Once new variables are tested and validated, other techniques for imputation may be used, such as regression analysis. Other types of imputation models, such as bootstrapping, are not currently available with the FBI UCR Program’s current technological or staffing resources; however, the Program is working toward a partnership with the Bureau of Justice Statistics (BJS) which will allow for shared resources in the future which could handle more sophisticated and statistically valid and reliable methods. Arrests may have seasonal variation that will need to be studied and identified for use in future estimations.

Agencies with zero-population are not represented in the imputation model. The FBI UCR Program will examine the value of longitudinal and ratio-based models for future estimation methods. For example, there may be a reliable ratio between offenses which can best represent missing data, including those with zero-population. Using an agency’s previous reporting patterns over the last five years may also yield valuable estimation results, but these models are not yet tested. Discussions concerning these methods with the BJS showed there is value in examining new cross-sectional, longitudinal, and ratio models, but they will take some time to develop and validate.

A final potential future improvement for nationally estimating crime data is testing UCR data for representativeness. If the data are tested and found to support the idea that UCR data is a statistically representative sample of reported crime data, then sampling estimation models can be used to estimate national reported crime totals. Of course, should the tests show the data are not representative; the other aforementioned imputation models will still be available to the FBI UCR Program to meet the need for determining national crime estimates.
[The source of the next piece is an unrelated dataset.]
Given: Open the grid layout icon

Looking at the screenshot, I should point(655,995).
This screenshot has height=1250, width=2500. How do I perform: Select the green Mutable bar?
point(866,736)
Given the limitations, this estimation proposal is proposed as the next step for the FBI UCR Program to enhance its value for estimating crime data. It is not intended as a once-and-for-all solution for estimation. It is also expected that a current National Academy of Sciences and future partnering opportunities with the BJS and other UCR stakeholders will provide recommendations for estimation that are not currently considered or anticipated in this document.

This proposed method also has other uses within the UCR Program, including providing estimations for other reported data collections, including Part I crimes, police employment data, aron data, hate crime, cargo theft, human trafficking, and the Law Enforcement Officers Killed and Assaulted program. Specific methodological considerations need to be addressed for unique data concerns within each collection, but a method similar to the arrest estimation example can be used as the base estimation model for those programs.

1 FBI UCR Program. (2010). Crime by County Datafile. Processed May 13, 2013.